Output the line that contains "Trust Wallet (506, 2465)", then every line beneath it through the end of the records, exactly as given and with no other lines.

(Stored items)
· · · ·
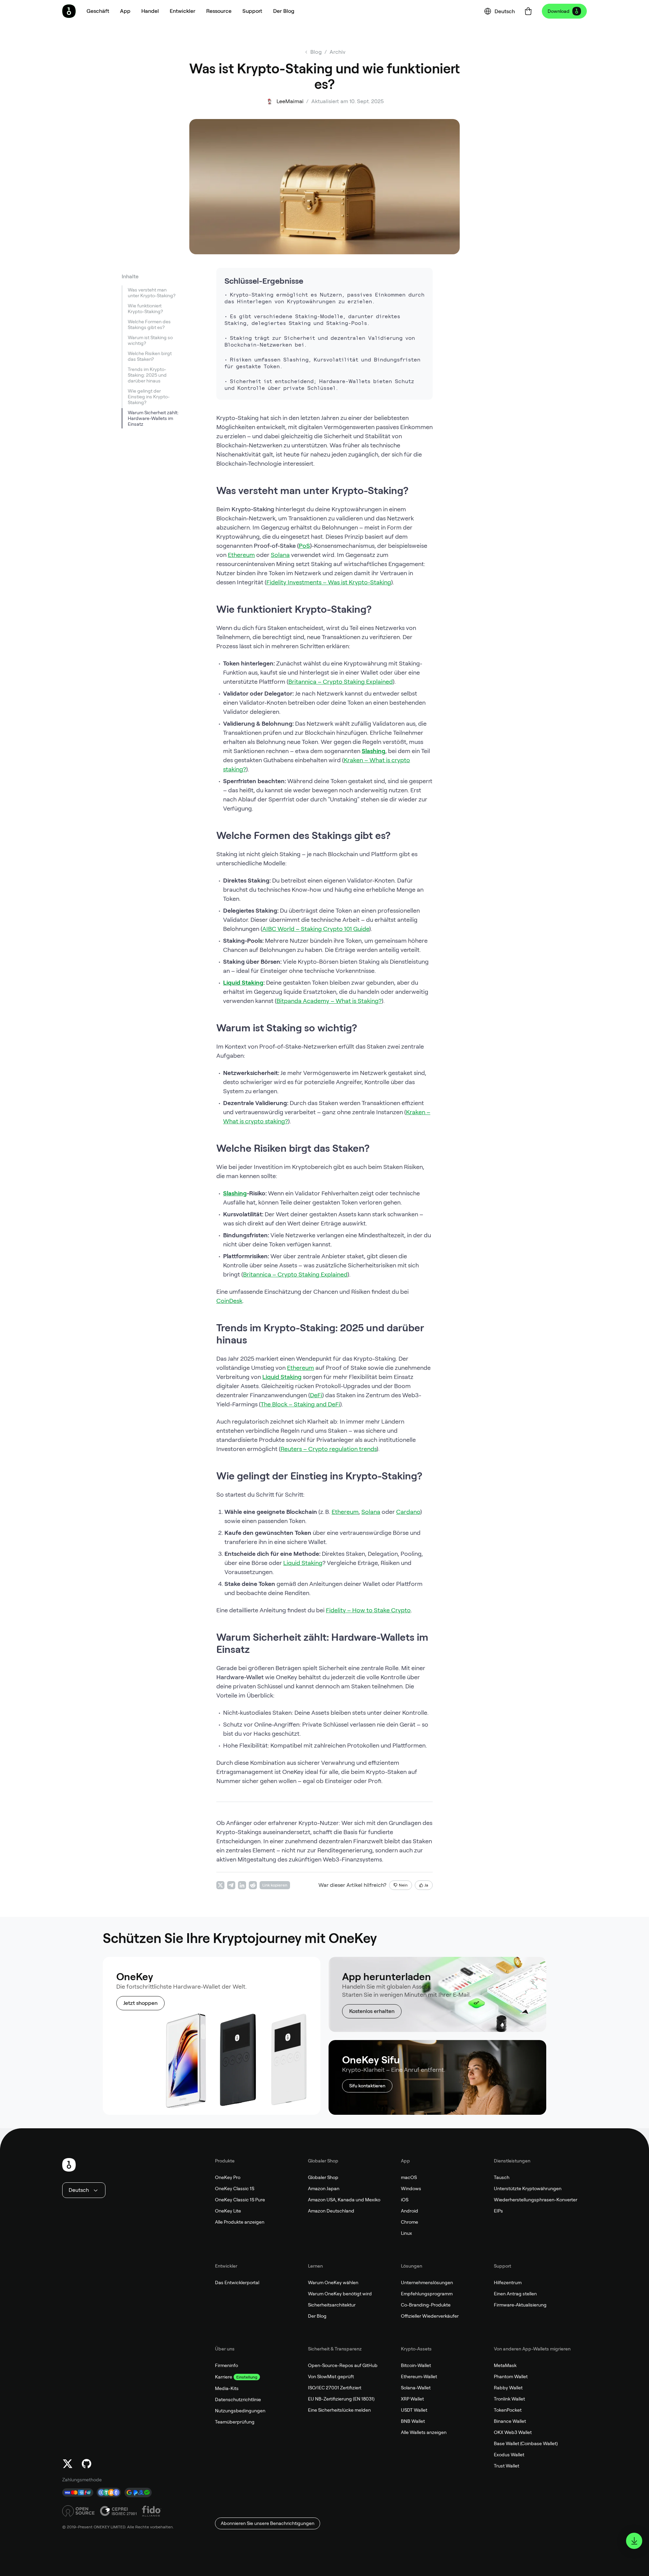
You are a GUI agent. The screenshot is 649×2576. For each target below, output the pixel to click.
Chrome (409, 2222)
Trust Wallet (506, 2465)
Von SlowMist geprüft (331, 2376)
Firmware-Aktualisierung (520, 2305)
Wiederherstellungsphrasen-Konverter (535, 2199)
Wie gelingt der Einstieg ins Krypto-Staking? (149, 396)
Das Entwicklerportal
· · · ·
» **Output for this task**:
Trust Wallet (506, 2465)
Von SlowMist geprüft (331, 2376)
Firmware-Aktualisierung (520, 2305)
Wiederherstellungsphrasen-Konverter (535, 2199)
Wie gelingt der Einstieg ins Krypto-Staking? (149, 396)
Das Entwicklerportal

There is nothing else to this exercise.